-------- DATA EXTRACT

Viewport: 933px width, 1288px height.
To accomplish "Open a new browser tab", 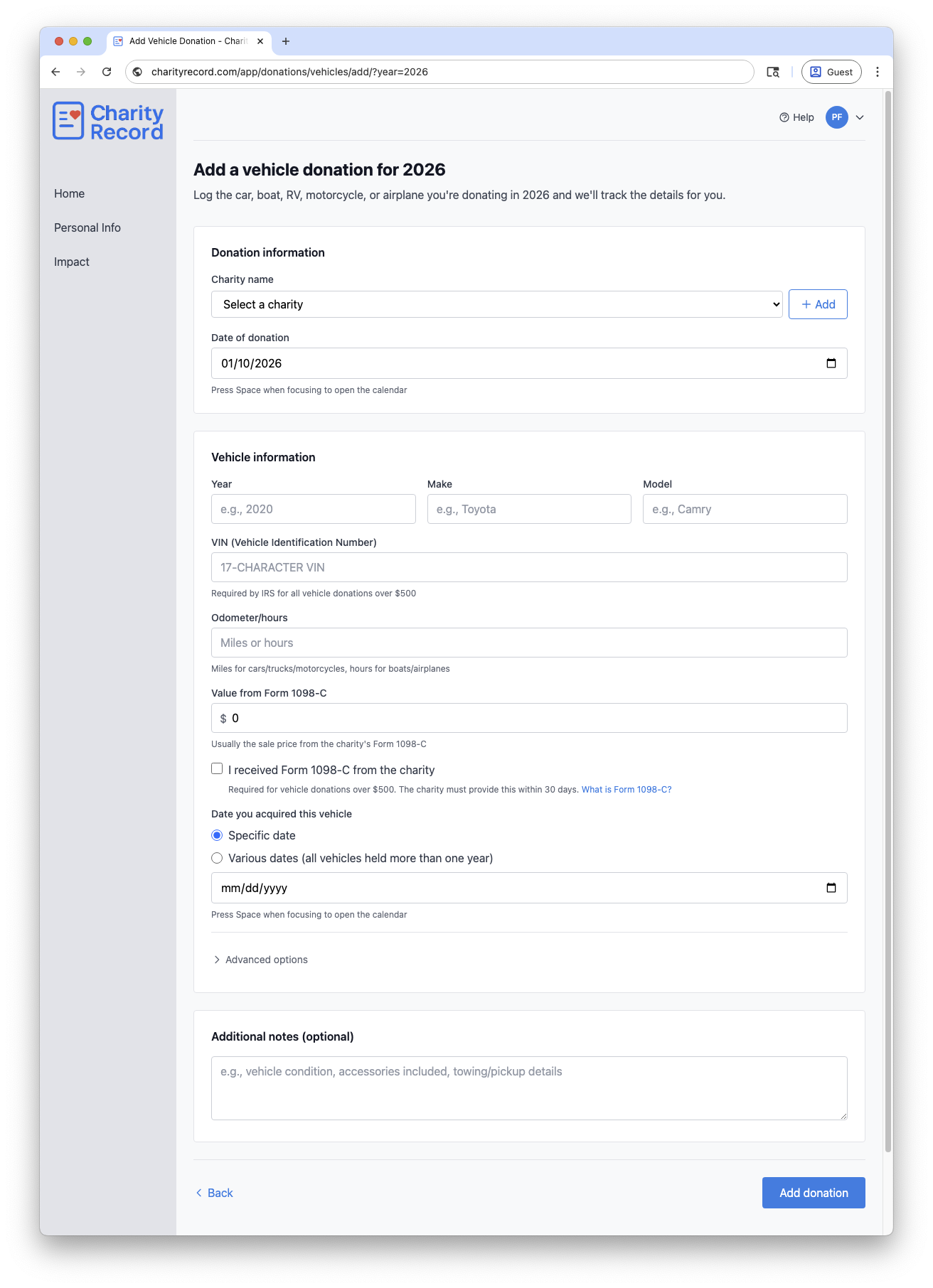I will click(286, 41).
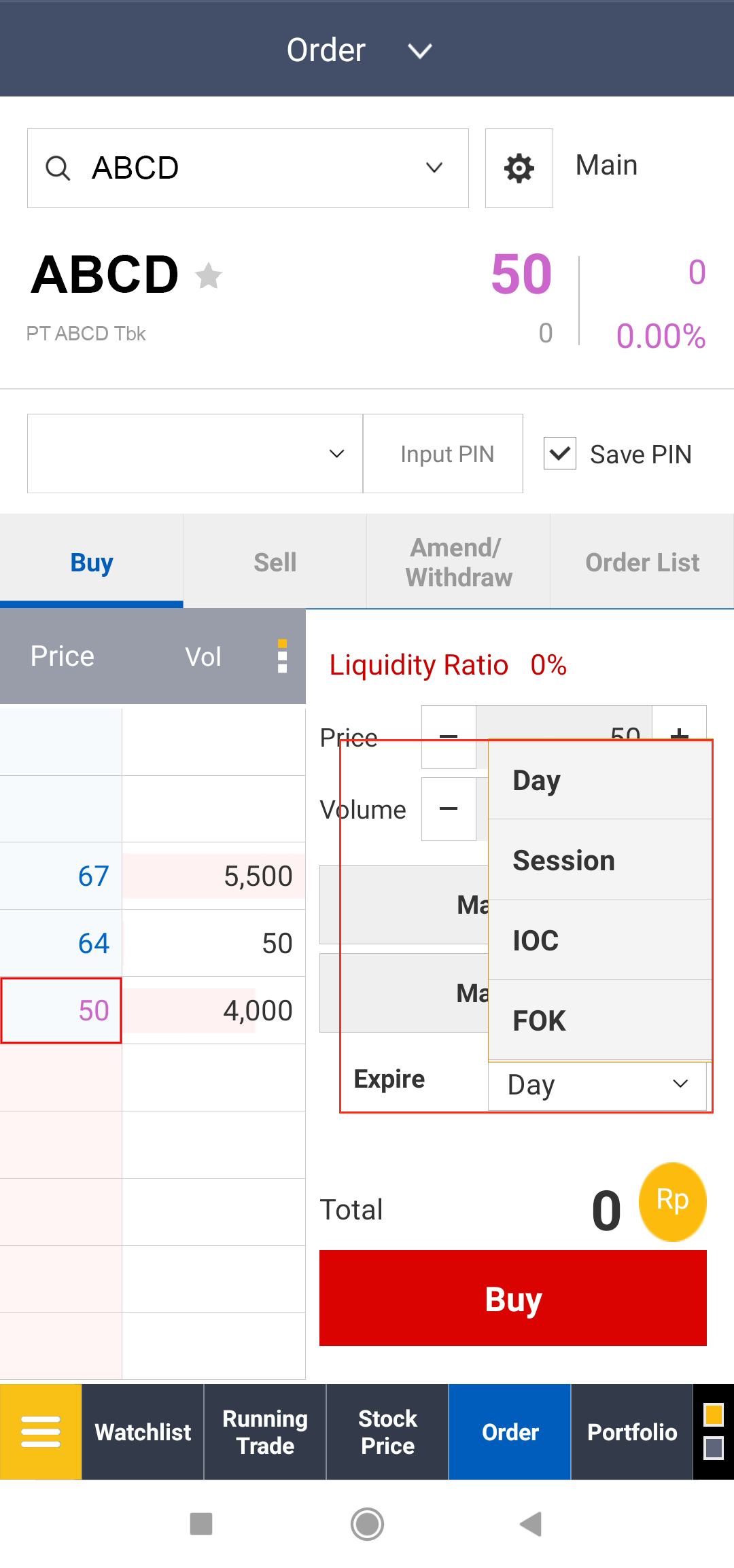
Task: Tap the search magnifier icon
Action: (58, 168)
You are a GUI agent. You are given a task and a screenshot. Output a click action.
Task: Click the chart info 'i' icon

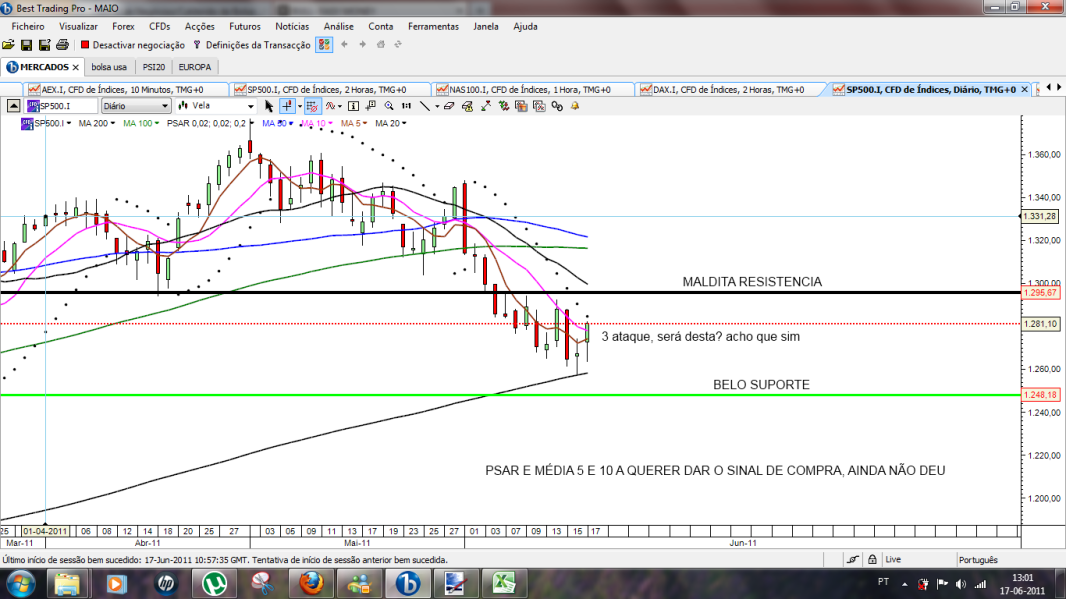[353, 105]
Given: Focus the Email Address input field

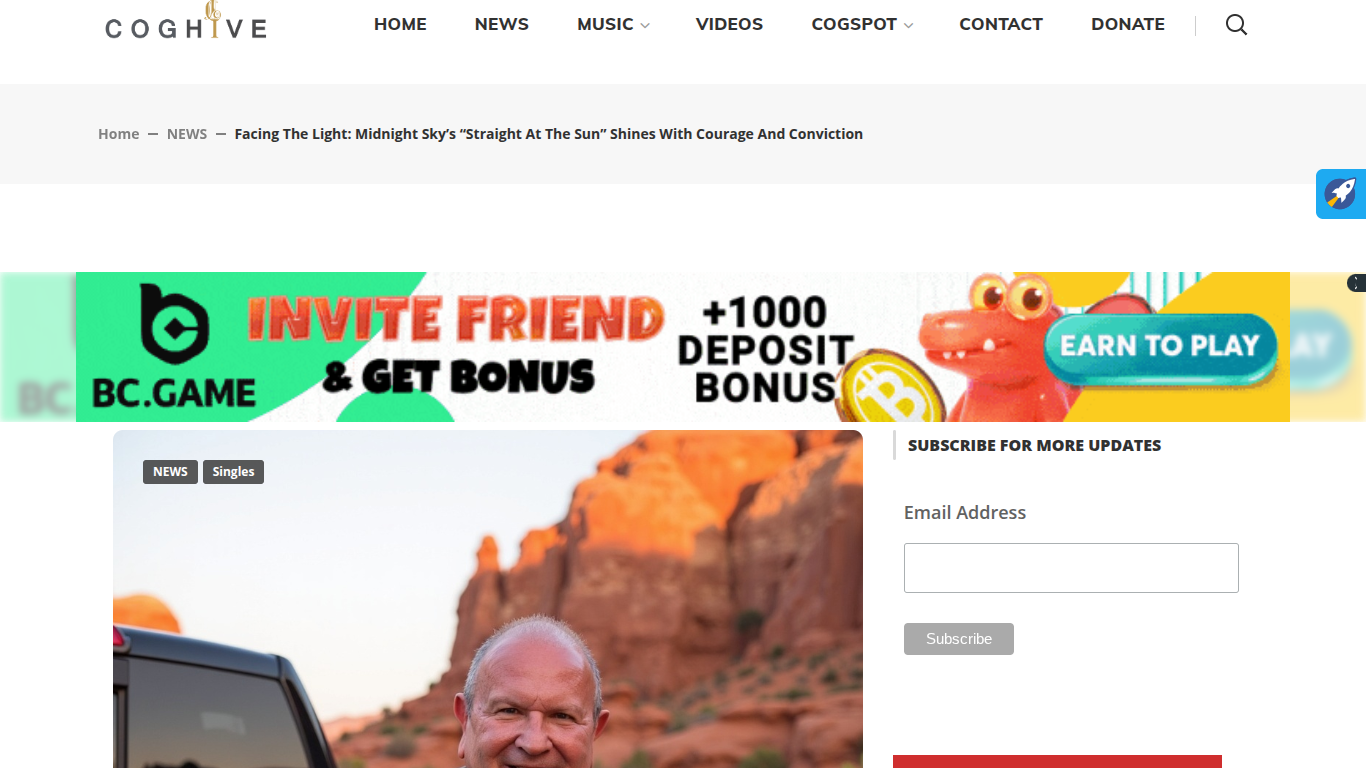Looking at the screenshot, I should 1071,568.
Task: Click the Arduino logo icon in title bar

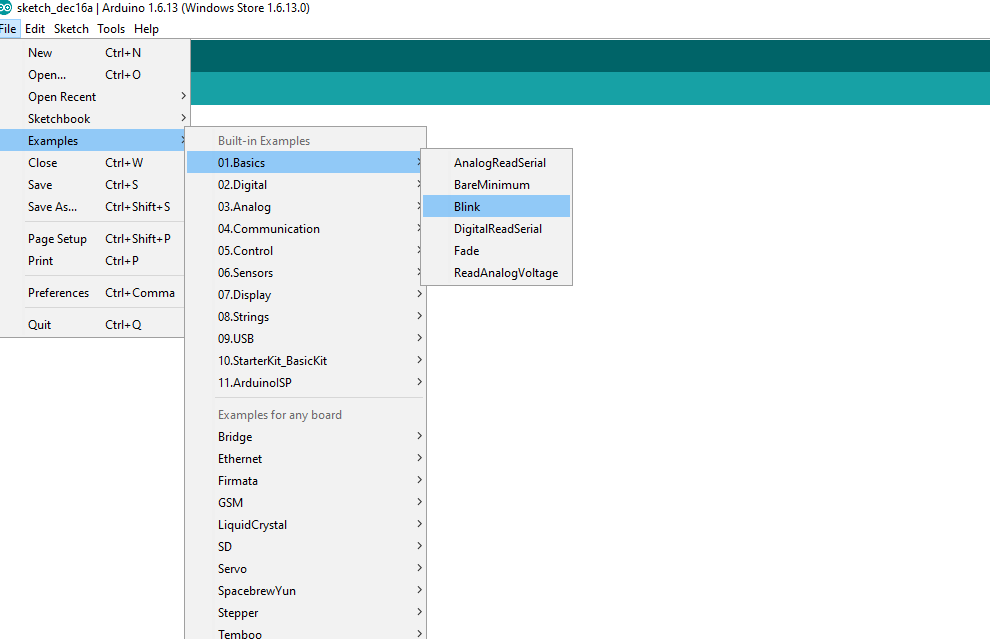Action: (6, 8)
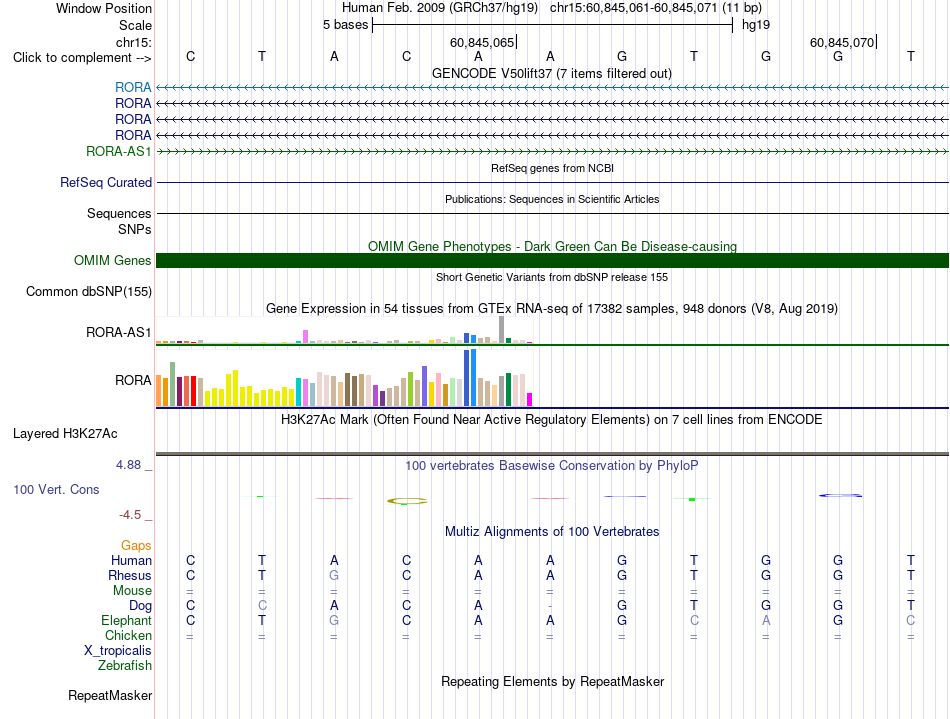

----------------

## EXERCISE GOAL
The lines to restate word for word run from the line that contains "Task: Click the chart info 'i' icon" through the end of the entries above, both ends included. Leave out all pictures and write nothing else.

## RESPONSE AREA
Task: Click the chart info 'i' icon

[353, 105]
Given: Focus the Email Address input field

Looking at the screenshot, I should 1071,568.
Task: Click the Arduino logo icon in title bar

Action: (6, 8)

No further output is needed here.